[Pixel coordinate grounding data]
§ §
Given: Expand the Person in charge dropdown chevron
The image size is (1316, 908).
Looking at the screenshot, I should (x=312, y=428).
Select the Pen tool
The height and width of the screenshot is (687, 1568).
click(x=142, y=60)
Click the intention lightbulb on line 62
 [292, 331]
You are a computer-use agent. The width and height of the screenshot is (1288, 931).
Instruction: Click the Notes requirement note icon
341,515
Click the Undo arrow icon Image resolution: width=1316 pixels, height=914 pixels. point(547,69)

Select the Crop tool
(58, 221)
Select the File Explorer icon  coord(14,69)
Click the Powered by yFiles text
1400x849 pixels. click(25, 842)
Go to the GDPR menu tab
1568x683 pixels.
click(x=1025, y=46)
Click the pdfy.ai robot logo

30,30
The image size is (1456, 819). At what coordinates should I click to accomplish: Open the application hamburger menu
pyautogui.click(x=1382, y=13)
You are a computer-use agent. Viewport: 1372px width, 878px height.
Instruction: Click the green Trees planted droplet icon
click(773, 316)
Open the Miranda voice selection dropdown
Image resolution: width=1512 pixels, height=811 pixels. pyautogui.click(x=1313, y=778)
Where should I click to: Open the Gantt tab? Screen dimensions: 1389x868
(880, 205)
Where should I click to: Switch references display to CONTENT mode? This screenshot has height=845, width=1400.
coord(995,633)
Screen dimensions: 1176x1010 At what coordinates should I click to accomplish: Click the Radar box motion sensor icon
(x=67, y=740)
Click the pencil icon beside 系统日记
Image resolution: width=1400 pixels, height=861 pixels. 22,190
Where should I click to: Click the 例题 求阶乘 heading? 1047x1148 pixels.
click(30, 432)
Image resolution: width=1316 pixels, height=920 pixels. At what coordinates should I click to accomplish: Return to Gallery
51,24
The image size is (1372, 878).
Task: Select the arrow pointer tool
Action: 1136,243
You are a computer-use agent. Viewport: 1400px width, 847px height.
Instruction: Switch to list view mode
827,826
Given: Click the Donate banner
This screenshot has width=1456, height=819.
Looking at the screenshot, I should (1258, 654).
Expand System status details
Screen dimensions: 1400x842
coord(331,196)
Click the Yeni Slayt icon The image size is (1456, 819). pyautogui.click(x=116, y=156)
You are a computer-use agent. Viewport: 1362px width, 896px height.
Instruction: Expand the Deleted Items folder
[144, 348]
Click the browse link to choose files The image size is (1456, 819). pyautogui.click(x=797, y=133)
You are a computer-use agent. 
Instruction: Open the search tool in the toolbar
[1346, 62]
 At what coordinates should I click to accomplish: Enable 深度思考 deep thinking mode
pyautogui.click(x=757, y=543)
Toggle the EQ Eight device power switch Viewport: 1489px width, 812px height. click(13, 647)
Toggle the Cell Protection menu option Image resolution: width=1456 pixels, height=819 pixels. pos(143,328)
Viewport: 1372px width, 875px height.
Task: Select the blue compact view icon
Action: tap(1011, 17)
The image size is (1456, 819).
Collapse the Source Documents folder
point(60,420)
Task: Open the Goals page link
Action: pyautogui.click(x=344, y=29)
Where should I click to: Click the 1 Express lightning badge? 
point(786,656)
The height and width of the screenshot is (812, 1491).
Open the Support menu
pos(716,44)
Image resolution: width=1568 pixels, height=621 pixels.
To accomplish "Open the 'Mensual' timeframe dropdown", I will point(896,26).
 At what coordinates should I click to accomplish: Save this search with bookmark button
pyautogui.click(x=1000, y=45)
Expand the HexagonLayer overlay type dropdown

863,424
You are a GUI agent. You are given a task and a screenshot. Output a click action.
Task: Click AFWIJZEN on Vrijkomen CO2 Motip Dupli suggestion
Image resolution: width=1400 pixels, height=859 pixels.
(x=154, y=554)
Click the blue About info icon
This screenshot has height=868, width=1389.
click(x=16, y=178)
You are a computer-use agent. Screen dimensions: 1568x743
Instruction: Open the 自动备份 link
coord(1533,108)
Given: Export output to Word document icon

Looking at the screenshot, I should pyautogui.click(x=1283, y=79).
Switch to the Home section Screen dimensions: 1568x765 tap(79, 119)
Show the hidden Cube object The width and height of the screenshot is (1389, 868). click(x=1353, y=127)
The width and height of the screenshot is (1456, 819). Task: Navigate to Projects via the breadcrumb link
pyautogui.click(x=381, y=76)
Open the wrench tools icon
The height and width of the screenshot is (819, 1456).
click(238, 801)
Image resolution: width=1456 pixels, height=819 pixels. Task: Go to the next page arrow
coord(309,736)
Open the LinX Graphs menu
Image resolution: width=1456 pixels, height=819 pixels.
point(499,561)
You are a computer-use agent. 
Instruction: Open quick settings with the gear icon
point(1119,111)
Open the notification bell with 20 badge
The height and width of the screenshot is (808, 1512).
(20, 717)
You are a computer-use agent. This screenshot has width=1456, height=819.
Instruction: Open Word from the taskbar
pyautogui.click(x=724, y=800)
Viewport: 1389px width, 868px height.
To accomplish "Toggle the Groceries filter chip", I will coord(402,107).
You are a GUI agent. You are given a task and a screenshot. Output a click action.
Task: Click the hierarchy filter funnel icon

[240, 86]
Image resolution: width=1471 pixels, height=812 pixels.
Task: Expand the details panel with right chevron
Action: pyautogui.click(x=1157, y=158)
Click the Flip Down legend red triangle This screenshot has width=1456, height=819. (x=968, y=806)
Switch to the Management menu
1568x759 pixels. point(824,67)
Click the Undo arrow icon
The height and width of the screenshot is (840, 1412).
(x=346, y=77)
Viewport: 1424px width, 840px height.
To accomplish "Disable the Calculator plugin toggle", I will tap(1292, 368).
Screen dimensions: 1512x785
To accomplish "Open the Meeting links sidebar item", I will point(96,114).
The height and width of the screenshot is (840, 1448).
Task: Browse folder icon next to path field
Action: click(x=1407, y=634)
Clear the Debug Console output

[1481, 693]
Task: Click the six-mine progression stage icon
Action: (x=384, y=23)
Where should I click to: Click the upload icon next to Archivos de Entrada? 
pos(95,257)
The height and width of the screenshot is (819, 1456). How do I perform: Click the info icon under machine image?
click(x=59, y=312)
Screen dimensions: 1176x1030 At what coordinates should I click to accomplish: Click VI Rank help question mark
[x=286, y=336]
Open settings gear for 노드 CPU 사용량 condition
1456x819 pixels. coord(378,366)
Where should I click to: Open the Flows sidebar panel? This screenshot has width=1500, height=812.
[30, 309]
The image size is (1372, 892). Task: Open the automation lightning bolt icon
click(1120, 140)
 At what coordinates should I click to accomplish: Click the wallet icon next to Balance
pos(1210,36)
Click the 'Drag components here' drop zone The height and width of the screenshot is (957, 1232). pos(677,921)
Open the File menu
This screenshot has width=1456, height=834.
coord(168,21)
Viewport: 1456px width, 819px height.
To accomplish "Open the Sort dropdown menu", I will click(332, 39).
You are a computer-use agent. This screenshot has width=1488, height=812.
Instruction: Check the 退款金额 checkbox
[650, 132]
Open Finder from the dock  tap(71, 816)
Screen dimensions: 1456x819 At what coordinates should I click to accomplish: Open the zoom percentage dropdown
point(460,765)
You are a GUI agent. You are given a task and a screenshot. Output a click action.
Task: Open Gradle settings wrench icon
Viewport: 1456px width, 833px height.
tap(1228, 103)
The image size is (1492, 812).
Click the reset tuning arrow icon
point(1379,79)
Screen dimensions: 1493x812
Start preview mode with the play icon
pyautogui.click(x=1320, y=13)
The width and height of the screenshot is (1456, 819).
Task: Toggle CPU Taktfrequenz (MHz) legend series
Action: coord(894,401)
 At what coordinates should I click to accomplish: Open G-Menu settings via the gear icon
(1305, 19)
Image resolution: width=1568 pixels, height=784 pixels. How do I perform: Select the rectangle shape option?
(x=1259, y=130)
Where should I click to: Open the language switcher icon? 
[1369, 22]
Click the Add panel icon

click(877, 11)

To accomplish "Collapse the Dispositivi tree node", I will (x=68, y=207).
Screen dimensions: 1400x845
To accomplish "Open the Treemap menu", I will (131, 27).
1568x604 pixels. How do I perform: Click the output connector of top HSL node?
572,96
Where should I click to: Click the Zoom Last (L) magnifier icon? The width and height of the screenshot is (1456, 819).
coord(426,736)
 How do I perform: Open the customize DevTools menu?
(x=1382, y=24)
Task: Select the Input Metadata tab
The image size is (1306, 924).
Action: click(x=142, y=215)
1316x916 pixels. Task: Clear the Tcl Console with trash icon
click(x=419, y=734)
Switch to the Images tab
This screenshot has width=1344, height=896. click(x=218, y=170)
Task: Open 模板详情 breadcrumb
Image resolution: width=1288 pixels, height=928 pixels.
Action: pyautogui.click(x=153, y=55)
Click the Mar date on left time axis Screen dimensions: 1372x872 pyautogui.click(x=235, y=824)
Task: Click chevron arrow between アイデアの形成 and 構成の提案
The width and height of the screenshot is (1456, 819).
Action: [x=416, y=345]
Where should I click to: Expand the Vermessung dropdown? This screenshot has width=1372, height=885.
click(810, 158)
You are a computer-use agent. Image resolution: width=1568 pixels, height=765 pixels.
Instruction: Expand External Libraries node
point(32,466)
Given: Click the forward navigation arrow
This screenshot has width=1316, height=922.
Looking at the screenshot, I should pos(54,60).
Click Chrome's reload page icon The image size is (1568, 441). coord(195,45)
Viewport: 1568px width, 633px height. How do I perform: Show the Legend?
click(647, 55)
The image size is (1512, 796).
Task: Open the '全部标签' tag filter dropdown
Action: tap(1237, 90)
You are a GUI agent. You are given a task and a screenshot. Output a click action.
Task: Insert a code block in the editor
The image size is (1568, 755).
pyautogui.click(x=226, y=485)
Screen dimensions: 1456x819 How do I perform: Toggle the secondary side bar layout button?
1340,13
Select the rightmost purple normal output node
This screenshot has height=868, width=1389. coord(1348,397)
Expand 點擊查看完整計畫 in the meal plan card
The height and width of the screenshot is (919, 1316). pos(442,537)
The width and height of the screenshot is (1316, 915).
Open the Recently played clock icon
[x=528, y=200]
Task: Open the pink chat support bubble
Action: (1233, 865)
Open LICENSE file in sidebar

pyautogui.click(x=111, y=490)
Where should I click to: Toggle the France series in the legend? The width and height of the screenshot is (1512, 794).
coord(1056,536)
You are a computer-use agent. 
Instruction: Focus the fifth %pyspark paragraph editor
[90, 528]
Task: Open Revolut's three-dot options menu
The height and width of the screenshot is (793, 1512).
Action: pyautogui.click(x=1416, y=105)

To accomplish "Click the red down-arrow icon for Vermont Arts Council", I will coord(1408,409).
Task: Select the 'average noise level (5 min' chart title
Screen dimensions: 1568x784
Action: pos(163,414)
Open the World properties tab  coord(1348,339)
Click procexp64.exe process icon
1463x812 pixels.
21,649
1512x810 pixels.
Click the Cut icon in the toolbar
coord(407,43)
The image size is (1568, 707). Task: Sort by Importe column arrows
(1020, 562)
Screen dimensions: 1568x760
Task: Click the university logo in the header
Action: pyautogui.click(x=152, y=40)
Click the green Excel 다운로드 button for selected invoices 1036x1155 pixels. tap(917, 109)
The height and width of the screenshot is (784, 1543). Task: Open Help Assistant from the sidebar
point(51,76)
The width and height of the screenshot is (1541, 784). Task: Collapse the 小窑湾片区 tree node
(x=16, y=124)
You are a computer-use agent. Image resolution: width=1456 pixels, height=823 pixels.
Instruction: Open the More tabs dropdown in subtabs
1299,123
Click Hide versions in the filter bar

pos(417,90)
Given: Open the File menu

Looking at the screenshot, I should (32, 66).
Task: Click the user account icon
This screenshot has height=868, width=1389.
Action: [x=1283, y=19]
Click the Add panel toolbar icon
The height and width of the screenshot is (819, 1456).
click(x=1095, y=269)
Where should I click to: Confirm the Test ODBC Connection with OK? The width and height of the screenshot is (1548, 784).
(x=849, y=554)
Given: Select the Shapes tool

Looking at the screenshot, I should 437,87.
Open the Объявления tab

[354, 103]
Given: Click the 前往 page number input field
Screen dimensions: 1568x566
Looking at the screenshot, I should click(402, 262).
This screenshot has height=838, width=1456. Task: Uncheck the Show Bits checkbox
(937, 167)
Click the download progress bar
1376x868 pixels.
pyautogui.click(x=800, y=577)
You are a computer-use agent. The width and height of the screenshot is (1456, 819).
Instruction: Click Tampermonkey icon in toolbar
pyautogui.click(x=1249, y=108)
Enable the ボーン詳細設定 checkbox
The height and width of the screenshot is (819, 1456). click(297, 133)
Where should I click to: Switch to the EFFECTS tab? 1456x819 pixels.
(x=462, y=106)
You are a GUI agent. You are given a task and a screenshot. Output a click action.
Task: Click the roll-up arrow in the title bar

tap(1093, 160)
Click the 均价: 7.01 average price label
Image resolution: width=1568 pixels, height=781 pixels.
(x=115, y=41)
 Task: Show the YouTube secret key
§ §
Your task | Look above for the line holding "Where should I click to: Click the Zoom" and the line holding "Task: Select the Input Metadata tab", then output exactly those two lines and every line between them, nothing more.

Exercise response |
Where should I click to: Click the Zoom Last (L) magnifier icon? The width and height of the screenshot is (1456, 819).
coord(426,736)
 How do I perform: Open the customize DevTools menu?
(x=1382, y=24)
Task: Select the Input Metadata tab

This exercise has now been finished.